>> start Extracted material
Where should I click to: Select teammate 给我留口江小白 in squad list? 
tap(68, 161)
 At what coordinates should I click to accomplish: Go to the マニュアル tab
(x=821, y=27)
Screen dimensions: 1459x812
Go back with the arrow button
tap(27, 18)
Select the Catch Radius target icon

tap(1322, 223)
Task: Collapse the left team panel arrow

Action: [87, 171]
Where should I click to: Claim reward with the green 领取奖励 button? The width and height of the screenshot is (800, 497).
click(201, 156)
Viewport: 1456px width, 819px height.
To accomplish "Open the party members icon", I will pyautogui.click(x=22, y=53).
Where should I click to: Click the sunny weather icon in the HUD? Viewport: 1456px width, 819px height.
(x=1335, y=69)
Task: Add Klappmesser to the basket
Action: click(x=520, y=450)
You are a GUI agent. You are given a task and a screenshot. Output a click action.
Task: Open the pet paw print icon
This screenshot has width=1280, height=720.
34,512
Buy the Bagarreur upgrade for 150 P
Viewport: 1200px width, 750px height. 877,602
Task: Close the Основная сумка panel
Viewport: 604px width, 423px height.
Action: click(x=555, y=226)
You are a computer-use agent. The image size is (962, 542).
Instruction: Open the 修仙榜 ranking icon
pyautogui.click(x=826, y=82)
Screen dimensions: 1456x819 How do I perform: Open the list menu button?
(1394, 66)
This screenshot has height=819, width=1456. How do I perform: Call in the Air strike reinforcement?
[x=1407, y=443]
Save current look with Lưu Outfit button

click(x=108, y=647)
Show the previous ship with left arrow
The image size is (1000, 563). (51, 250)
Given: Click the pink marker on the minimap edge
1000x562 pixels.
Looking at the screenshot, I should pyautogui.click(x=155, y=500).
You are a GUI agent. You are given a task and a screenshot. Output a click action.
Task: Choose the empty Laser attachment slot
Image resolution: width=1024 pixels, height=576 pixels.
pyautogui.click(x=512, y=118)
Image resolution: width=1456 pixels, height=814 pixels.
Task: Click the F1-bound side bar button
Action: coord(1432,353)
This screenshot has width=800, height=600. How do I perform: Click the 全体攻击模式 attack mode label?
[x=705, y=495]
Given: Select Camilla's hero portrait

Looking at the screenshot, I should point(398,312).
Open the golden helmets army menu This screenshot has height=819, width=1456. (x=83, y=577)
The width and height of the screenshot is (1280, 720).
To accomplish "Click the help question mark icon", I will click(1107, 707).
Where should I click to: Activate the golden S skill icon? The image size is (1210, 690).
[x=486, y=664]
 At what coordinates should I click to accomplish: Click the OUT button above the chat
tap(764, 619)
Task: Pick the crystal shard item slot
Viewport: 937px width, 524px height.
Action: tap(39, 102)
>> end Extracted material
**What is being asked**
Return every line above that contains the string "coordinates". Case counts.

**Worked solution**
 At what coordinates should I click to accomplish: Go to the マニュアル tab
 At what coordinates should I click to accomplish: Click the OUT button above the chat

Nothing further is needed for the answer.